Tuesday, October 21, 2008

More LIBOR Fun

LIBOR rates took another sharp decline this morning, the overnight rate is down to 1.58% and both the 1-month and 3-month rates fell 22 basis points. Granted, there's still a lot further to fall, but at least for now the credit emergency does appear to be over.

Now the next emergency begins. Hyper-inflation? Credit card defaults exploding? There are still plenty of shoes left to drop.
So there is now a growing chorus saying that the stock market has bottomed out, that is oversold and this is the time to buy. The problem is that all the possible good news about policy makers doing everything necessary to avoid a meltdown were already priced in the 10% jump in global equities on Monday while, from now on macro news, earnings news for financial and non-financial firms and additional surprises from systemically important components of the global financial system, will mostly surprise on the downside with considerable further downside risks to financial markets.

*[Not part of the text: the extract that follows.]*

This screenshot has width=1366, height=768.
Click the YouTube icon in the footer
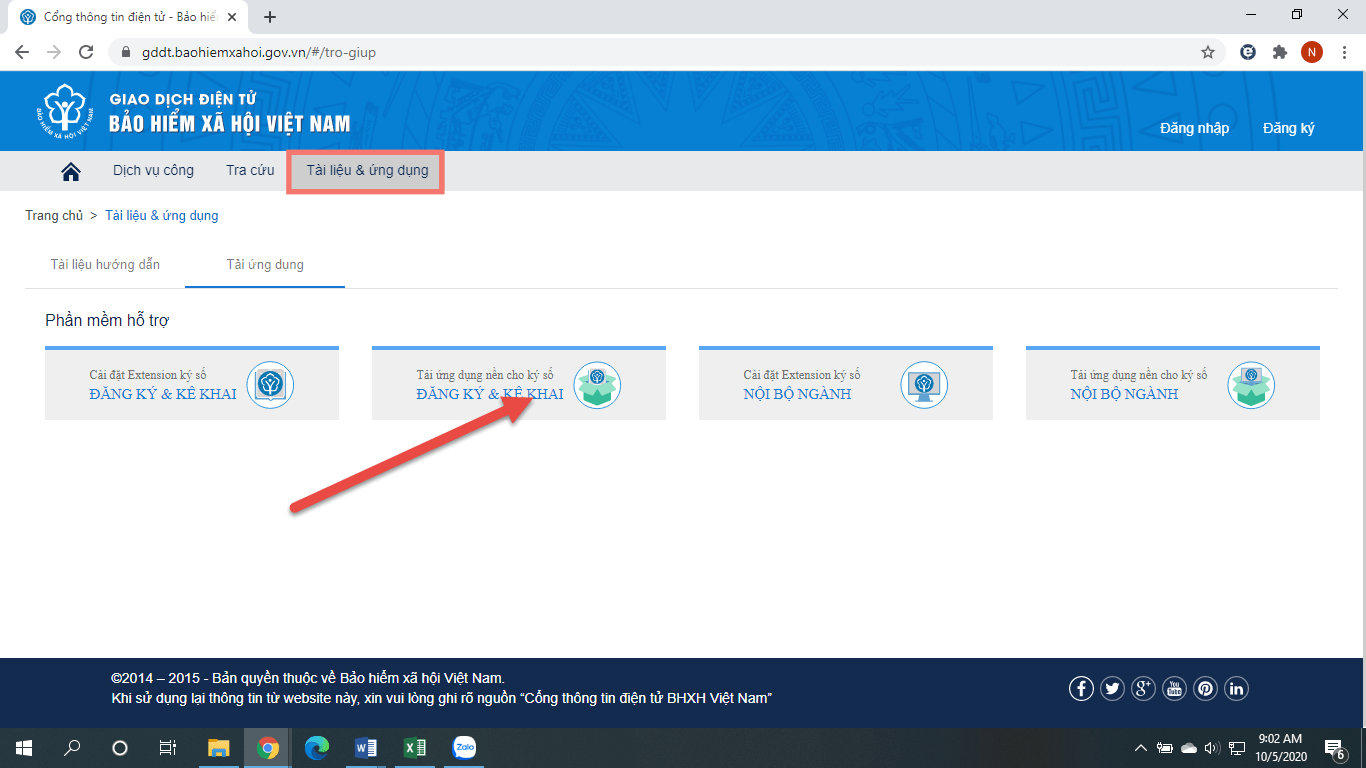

These systemic financial risks include: a major surge in corporate defaults rates and fall in recovery rates as the recession becomes severe thus leading to a further widening of credit spreads; the risk of a CDS market blowout as corporate defaults start to spike; the collapse of hundreds of hedge funds that, while being small individually, will have systemic effects as hundreds of small funds make the size of a few LTCMs in terms of their common deleveraging and selling assets in illiquid markets (as the Wednesday equity meltdown showed); the rising troubles of many insurance companies; a slow motion refinancing and insolvency crisis for many toxic LBOs once covenant-lite clauses and PIK toggles effects fizzle out; the risk that other systemically important financial institutions are insolvent and in need of expensive rescue programs while the $250 bn of recap of banks is way insufficient to deal with their needs; the ongoing process of deleveraging in illiquid financial markets that will continue the vicious circle of falling asset prices, margin calls, further deleveraging and further sales in illiquid markets that continues the cascading fall in asset prices; further downside risks to housing and to home prices pushing over 20 million households into negative equity by 2009; the risk that some significant emerging market economies and some advanced ones too (Iceland) will experience a severe financial crisis.
We're nowhere near done with this mess. Nowhere near.